Most natural essences are obtained by extracting the essential oil from the feedstock, such as blossoms, fruit, and roots, or from intact plants through multiple techniques and methods:

- Expression (juicing, pressing) involves physical extraction material from feedstock, used when the oil is plentiful and easily obtained from materials such as citrus peels, olives, and grapes.
- Absorption (steeping, decoction). Extraction is done by soaking material in a solvent, as used for vanilla beans or tea leaves.
- Maceration, as used to soften and degrade material without heat, normally using oils, such as for peppermint extract and wine making.
- Distillation or separation process, creating a higher concentration of the extract by heating material to a specific boiling point, then collecting this and condensing the extract, leaving the unwanted material behind, as used for lavender extract.
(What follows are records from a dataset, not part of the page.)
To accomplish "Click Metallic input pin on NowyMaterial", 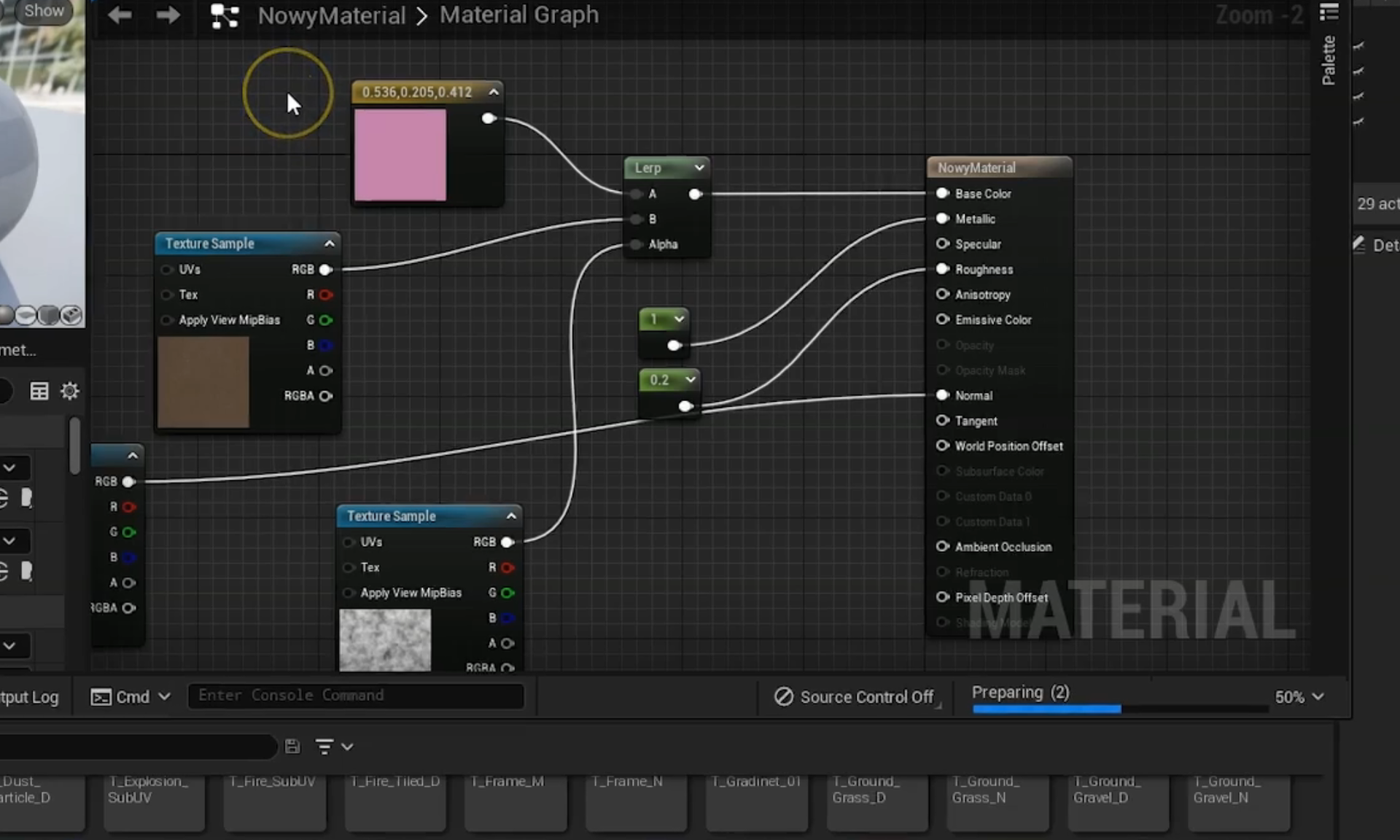I will [942, 219].
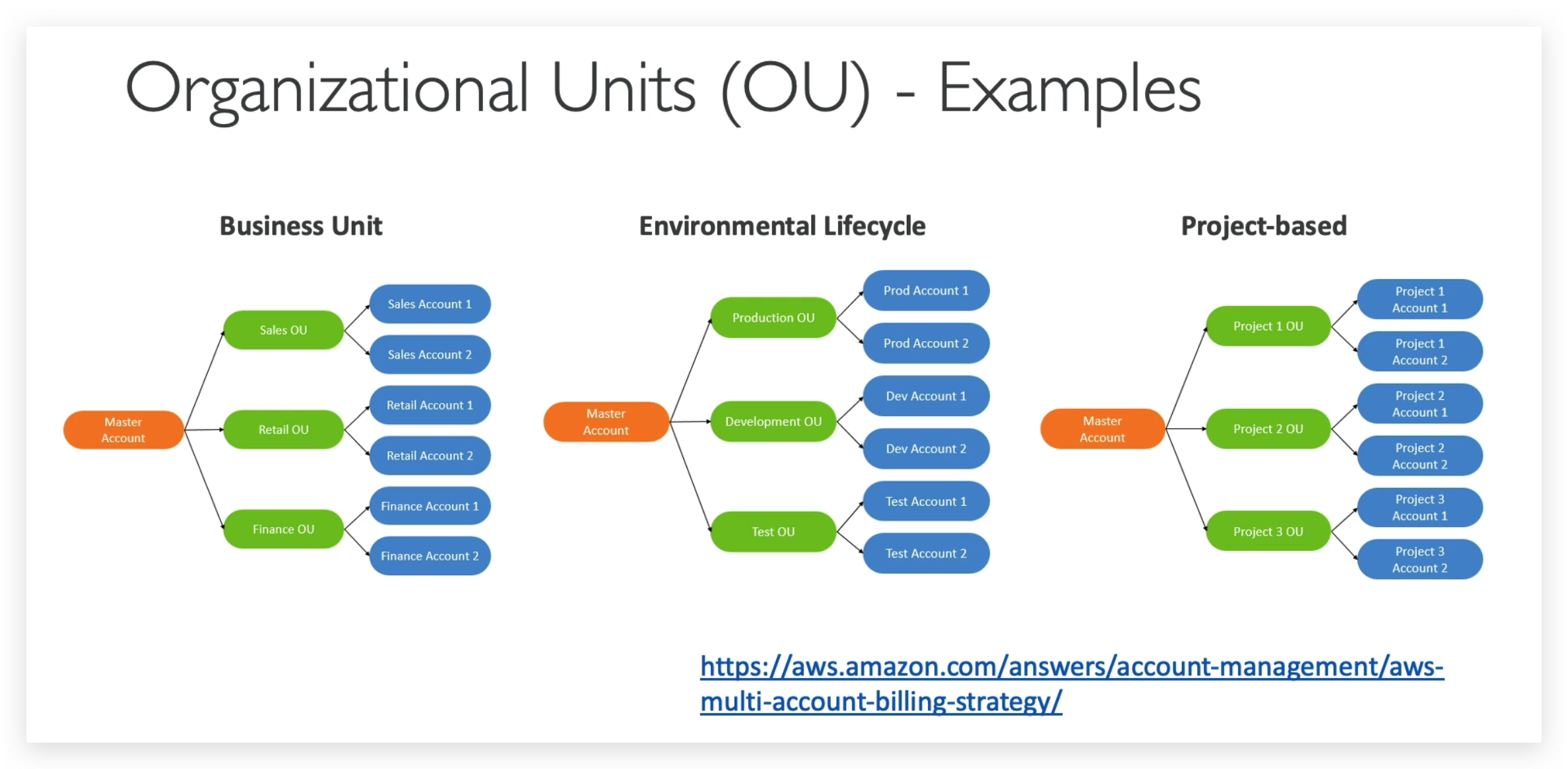Click the Business Unit heading
Image resolution: width=1568 pixels, height=769 pixels.
click(301, 226)
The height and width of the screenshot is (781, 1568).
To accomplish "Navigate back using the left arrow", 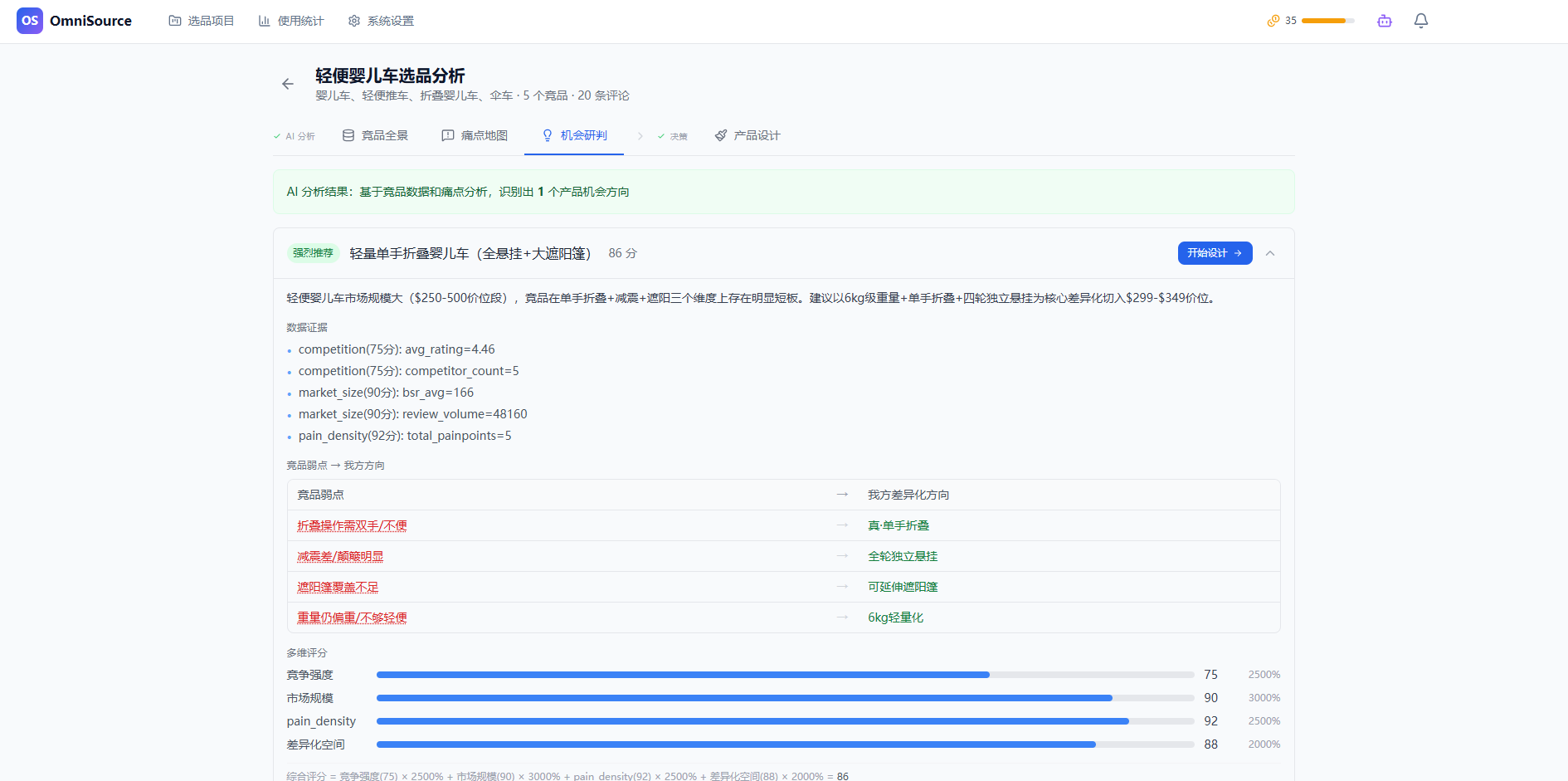I will pyautogui.click(x=287, y=84).
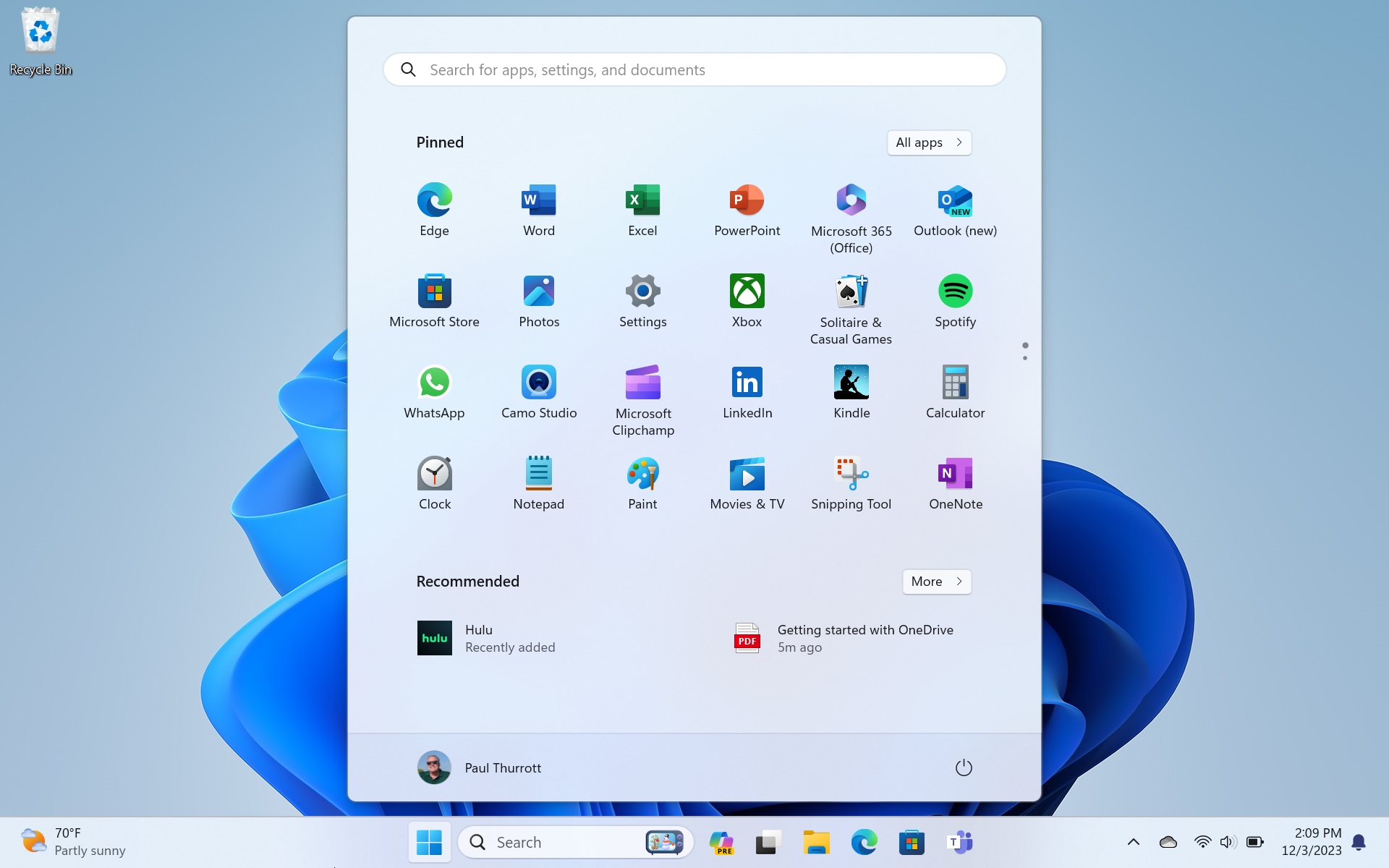This screenshot has height=868, width=1389.
Task: Expand More recommended items
Action: coord(936,582)
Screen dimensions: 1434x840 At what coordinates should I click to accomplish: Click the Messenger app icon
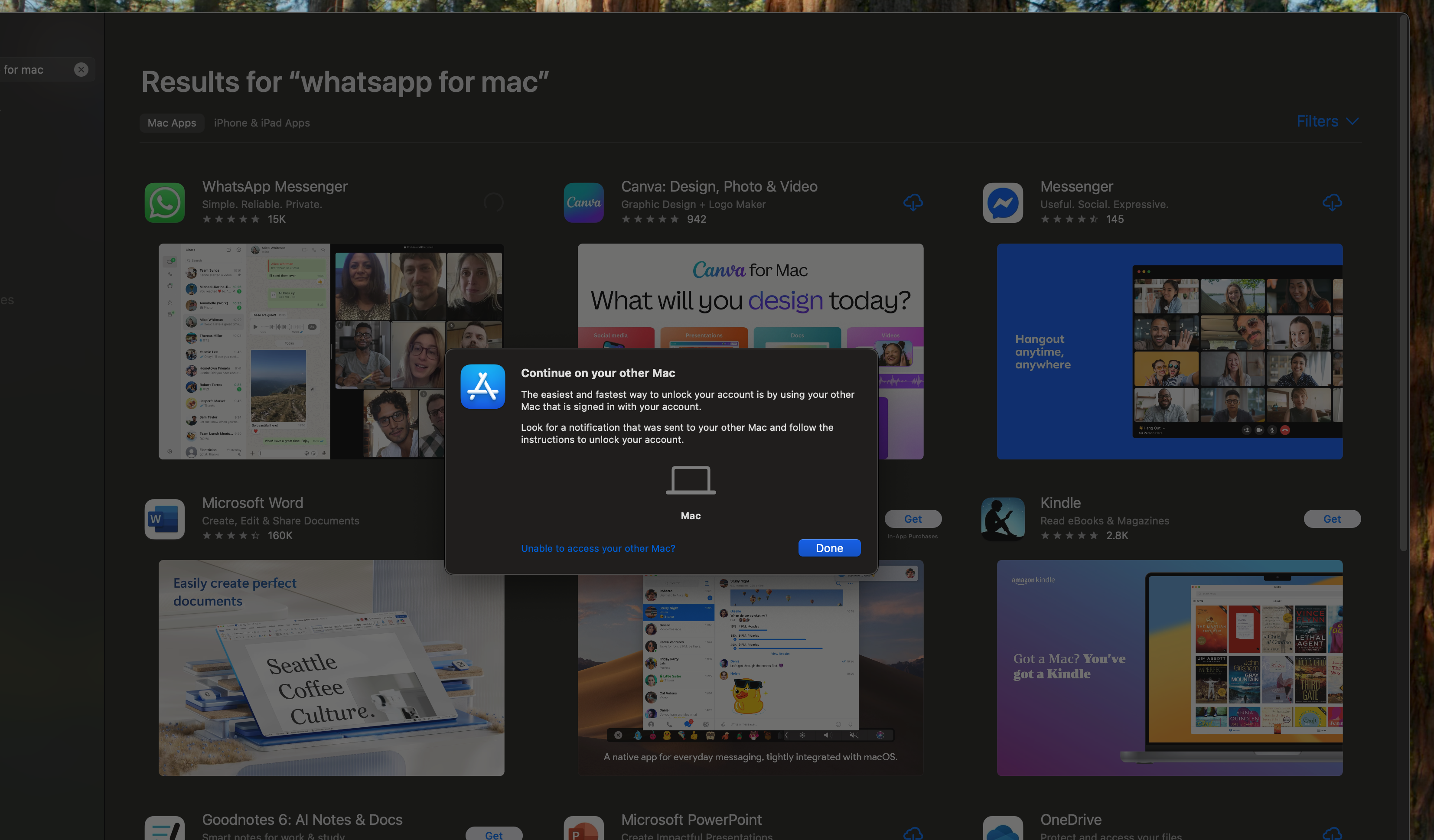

The distinctive flavors of nearly all fruits are desirable adjuncts to many food preparations, but only a few are practical sources of sufficiently concentrated flavor extract, such as from lemons, oranges, and vanilla beans.

==Artificial extracts==

The majority of concentrated fruit flavors, such as banana, cherry, peach, pineapple, raspberry, and strawberry, are produced by combining a variety of esters with special oils. Suitable coloring is generally obtained by the use of dyes. Among the esters most generally employed are ethyl acetate and ethyl butyrate. The chief factors in the production of artificial banana, pineapple, and strawberry extract are amyl acetate and amyl butyrate.

Artificial extracts generally do not possess the delicacy of natural fruit flavor but usually taste sufficiently similar to be useful when true essences are unobtainable or too expensive.